> _Stored data_
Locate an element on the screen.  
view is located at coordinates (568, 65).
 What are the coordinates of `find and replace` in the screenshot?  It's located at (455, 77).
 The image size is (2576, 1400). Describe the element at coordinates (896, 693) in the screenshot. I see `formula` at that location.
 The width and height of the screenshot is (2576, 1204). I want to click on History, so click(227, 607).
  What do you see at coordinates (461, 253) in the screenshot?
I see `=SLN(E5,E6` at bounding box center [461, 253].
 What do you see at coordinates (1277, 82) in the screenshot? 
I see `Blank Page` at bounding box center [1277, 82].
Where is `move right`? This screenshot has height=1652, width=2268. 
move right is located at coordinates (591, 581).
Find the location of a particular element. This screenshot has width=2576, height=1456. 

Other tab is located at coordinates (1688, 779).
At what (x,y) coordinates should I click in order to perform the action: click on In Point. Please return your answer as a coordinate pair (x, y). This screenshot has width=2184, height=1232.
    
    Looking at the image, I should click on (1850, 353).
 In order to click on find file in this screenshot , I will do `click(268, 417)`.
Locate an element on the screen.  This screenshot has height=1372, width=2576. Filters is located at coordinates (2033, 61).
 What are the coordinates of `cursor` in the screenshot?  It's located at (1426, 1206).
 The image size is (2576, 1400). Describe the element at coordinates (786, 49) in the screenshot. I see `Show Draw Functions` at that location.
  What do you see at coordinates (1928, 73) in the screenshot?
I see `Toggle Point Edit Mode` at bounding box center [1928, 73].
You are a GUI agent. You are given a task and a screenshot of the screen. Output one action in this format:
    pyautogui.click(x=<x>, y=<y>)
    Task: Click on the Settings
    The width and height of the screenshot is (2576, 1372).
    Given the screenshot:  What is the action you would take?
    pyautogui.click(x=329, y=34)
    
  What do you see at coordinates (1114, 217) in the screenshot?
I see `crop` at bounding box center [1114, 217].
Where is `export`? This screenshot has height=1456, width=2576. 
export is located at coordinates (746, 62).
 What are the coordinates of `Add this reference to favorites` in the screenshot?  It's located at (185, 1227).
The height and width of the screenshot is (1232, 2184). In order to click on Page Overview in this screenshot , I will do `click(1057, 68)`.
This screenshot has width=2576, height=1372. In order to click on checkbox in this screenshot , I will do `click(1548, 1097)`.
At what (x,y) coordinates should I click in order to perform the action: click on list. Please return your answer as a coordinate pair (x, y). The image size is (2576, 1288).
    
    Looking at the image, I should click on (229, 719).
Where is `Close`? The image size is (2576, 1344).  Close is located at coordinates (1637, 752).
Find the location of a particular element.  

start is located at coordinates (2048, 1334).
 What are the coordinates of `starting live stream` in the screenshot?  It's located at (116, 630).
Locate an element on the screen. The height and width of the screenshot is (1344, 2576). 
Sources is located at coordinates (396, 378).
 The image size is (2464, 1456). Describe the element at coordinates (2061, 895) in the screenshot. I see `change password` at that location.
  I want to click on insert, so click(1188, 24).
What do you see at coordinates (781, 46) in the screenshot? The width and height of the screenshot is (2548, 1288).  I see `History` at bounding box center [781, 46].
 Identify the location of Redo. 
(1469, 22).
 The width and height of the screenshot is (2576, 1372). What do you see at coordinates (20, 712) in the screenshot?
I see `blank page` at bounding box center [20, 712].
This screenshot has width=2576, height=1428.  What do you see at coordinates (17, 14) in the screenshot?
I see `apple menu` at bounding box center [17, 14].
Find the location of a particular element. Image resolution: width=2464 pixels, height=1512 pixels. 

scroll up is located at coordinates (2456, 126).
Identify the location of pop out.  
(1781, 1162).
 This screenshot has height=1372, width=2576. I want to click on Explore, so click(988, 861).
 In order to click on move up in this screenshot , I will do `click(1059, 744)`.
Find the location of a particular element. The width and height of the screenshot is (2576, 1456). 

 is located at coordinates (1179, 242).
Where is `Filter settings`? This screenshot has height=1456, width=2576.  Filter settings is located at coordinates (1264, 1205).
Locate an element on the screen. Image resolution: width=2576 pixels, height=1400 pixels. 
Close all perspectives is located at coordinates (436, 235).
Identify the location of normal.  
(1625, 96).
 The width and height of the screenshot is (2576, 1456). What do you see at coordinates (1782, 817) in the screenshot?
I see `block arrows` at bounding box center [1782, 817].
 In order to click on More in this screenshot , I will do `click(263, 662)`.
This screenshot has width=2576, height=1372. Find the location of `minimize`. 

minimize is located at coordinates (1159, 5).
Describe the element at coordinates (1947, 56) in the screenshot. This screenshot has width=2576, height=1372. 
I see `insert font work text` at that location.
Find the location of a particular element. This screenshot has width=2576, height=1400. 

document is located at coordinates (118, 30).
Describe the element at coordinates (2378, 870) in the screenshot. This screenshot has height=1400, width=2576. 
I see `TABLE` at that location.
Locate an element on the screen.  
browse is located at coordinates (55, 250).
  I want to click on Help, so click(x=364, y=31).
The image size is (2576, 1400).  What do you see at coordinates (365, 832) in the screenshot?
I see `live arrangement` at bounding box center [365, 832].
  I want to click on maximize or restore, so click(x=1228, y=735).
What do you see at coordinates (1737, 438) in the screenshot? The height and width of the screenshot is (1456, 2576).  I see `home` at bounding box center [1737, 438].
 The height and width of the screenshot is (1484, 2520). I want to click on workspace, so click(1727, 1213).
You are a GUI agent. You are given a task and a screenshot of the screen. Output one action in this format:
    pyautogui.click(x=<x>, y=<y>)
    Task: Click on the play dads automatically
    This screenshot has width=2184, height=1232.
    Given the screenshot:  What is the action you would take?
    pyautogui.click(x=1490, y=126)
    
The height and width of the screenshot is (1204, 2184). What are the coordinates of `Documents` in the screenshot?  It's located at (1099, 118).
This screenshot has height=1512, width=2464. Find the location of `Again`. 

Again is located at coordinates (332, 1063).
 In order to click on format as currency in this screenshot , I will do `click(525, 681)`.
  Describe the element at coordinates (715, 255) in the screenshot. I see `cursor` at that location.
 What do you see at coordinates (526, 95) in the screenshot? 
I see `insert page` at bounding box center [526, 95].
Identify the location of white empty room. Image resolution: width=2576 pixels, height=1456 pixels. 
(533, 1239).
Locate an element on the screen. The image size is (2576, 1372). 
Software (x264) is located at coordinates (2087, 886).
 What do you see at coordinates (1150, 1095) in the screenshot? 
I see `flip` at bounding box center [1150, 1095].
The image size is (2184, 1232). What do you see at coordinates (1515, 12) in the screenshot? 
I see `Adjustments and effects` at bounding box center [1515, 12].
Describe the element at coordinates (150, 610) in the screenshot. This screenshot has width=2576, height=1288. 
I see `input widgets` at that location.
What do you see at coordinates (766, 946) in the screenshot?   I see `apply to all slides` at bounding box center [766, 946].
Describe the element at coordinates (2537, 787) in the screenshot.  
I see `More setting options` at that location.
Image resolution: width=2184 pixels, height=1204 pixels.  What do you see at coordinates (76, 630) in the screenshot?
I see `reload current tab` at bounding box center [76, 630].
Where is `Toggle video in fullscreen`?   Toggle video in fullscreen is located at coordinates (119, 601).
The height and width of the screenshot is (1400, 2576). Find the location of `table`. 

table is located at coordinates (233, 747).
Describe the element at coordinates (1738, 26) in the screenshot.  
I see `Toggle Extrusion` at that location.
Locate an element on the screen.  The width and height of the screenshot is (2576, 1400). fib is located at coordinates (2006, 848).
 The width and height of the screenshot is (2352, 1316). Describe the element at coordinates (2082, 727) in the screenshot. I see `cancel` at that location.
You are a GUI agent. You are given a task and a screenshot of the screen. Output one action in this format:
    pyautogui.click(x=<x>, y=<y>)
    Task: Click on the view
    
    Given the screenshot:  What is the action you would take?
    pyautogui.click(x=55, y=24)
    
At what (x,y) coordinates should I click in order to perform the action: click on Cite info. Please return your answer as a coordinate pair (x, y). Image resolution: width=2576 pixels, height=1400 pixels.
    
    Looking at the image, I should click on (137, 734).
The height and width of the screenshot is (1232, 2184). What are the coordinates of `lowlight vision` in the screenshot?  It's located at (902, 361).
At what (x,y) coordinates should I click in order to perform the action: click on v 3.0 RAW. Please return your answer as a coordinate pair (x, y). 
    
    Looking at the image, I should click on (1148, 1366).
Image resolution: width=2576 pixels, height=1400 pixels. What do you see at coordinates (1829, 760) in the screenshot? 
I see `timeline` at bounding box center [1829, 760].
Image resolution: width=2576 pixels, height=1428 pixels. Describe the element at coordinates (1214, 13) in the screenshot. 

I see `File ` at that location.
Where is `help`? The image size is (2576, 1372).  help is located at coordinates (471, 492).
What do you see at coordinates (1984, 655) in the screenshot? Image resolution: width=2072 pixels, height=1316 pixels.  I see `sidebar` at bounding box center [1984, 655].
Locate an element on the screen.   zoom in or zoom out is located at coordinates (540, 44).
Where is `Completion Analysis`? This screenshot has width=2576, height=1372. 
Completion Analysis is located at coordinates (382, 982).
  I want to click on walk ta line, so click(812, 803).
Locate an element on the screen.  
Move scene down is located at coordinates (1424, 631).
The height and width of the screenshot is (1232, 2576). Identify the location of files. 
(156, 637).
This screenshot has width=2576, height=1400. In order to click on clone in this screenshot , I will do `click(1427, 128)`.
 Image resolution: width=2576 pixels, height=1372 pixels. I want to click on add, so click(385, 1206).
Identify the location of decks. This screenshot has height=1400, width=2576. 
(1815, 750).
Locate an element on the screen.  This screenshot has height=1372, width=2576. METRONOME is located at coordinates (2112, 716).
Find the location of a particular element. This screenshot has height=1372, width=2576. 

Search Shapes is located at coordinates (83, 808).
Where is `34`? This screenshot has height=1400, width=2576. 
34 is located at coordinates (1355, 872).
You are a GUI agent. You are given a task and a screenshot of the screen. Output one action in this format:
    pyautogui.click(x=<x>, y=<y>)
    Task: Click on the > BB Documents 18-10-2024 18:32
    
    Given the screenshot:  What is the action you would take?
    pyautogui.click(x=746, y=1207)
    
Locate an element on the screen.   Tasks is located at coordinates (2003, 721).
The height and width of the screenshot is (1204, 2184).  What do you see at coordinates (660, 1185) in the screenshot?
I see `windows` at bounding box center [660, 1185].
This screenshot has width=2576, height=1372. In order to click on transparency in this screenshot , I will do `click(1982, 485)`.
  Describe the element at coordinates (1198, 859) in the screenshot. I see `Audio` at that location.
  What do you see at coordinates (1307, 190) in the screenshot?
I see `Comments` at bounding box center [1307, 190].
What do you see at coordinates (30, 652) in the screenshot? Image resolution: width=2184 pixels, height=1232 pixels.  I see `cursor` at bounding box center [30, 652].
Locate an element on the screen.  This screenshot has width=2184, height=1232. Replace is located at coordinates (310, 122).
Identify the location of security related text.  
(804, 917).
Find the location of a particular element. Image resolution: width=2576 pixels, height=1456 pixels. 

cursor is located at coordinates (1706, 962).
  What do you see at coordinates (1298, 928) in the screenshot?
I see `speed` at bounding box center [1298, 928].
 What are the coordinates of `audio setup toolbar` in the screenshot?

> _Instruction_
Give the lines from the one containing "coordinates (540, 44)." through the one containing "Move scene down", both included, as a JSON list of strings with one string per line and blank lines omitted.

> _Result of this task_
[
  "Locate an element on the screen.   zoom in or zoom out is located at coordinates (540, 44).",
  "Where is `Completion Analysis`? This screenshot has width=2576, height=1372. ",
  "Completion Analysis is located at coordinates (382, 982).",
  "  I want to click on walk ta line, so click(812, 803).",
  "Locate an element on the screen.  ",
  "Move scene down is located at coordinates (1424, 631)."
]